The sides of a triangle are 2: 4: 5. Find the perimeter of a triangle similar to this one if the sum
The sides of a triangle are 2: 4: 5. Find the perimeter of a triangle similar to this one if the sum of its largest and smallest sides is 21cm.
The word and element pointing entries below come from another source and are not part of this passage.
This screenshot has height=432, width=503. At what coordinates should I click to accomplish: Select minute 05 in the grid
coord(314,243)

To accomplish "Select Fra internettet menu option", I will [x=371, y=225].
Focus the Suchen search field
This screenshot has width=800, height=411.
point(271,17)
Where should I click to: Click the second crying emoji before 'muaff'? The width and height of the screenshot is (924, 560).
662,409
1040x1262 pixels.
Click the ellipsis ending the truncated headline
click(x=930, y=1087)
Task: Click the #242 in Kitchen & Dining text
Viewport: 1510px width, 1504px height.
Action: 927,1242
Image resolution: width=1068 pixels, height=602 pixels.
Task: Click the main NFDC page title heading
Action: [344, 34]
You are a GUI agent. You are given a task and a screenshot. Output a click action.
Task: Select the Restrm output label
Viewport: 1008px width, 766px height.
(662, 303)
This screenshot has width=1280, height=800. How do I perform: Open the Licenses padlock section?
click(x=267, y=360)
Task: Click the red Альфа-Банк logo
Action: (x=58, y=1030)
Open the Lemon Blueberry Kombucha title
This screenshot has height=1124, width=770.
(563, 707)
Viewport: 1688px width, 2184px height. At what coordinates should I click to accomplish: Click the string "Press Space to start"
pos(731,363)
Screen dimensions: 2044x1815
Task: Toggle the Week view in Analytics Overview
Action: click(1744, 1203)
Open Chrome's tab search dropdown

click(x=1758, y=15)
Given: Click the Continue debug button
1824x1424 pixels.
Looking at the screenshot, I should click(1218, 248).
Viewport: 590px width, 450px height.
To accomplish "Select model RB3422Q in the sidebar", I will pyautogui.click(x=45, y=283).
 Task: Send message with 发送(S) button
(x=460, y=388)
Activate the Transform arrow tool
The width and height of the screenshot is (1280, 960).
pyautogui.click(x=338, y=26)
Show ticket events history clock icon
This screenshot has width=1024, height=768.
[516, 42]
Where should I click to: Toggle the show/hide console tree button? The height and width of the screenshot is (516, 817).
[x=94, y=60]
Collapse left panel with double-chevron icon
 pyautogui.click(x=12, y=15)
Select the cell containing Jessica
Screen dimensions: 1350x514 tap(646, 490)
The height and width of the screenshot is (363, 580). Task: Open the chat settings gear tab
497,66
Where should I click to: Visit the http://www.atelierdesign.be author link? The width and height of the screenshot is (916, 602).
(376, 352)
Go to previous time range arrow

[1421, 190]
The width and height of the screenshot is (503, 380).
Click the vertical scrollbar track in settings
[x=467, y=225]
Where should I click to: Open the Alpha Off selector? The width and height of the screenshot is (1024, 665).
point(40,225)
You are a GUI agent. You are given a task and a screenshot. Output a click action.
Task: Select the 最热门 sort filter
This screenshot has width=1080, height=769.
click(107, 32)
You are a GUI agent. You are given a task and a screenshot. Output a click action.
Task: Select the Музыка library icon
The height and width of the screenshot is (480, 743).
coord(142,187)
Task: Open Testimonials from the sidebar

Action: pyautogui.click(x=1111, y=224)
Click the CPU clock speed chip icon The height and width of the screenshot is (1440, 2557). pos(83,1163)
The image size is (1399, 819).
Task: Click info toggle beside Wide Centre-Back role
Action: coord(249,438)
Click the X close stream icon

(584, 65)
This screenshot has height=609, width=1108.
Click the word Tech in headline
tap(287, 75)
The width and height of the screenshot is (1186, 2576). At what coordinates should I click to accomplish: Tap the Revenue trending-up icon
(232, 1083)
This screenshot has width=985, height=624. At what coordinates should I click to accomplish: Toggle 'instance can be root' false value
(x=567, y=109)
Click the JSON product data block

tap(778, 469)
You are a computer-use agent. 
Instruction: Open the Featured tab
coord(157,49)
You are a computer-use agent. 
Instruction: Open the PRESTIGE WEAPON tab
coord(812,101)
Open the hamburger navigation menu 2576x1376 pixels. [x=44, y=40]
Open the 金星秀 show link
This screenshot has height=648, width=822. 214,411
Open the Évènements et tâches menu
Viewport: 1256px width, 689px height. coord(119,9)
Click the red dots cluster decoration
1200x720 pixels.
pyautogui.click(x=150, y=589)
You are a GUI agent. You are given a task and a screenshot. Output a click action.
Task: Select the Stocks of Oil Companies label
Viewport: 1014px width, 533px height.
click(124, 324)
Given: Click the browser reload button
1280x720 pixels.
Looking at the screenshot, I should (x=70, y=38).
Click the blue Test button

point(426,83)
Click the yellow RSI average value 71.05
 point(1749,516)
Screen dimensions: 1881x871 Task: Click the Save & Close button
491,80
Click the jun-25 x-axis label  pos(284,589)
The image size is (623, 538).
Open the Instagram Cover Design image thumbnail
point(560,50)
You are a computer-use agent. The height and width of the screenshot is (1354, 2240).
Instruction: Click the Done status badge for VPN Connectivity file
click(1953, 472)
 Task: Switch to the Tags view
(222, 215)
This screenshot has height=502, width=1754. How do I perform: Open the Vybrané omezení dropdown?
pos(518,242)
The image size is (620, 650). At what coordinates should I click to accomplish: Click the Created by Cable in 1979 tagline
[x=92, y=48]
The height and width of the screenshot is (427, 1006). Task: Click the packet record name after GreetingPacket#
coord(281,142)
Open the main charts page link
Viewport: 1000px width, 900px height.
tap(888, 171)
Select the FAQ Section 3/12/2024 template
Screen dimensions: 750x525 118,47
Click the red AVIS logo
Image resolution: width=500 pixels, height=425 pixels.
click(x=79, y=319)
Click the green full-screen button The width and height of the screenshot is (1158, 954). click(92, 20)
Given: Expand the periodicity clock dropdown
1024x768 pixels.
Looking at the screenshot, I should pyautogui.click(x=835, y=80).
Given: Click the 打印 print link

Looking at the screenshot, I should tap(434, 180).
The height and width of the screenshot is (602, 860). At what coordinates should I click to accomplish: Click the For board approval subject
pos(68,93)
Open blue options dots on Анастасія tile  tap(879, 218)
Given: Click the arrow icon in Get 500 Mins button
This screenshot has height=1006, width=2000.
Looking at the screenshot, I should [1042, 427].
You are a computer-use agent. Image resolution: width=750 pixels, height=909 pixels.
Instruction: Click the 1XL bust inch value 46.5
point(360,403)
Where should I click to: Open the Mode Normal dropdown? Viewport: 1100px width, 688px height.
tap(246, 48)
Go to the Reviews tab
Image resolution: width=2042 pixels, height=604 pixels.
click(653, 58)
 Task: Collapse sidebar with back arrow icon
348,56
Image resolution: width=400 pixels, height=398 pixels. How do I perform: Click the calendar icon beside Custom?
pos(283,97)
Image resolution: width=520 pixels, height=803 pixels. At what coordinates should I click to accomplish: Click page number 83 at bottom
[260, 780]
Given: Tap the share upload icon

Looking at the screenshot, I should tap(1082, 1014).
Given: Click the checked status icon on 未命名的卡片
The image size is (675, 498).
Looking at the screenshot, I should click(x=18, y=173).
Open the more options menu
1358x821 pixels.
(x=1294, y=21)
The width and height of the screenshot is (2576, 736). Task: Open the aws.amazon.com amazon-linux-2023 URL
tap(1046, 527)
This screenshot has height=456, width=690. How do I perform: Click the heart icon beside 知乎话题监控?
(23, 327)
Triangles ABC And A1B1C1 are similar. Let us assume that the sides ∆ABS are equal:
AB = 2 cm;
BC = 4 cm;
AC = 5 cm.
Since the sum of the largest and smallest sides ∆А1В1С1 is equal to 21 cm, then you need to find the sum of the corresponding sides ∆ABS. Such parties are the parties AB and AC:
AB + AC = 2 + 5 = 7 cm.
Now you can find the coefficient of similarity for these sides:
k = (A1B1 + A1C1) / (AB + AC);
k = 21/7 = 3.
Now we find the sides of the triangle ∆А1В1С1:
A1B1 = AB · k;
В1С1 = ВС · k;
A1C1 = AC · k;
A1B1 = 2 3 = 6 cm;
B1C1 = 4 3 = 12 cm;
A1C1 = 5 3 = 15 cm.
Let’s find the perimeter of the triangle ∆А1В1С1:
PA1B1C1 = A1B1 + B1C1 + A1C1;
PA1B1C1 = 6 + 12 + 15 = 33 cm.
Answer: the perimeter of the triangle ∆А1В1С1 is 33 cm.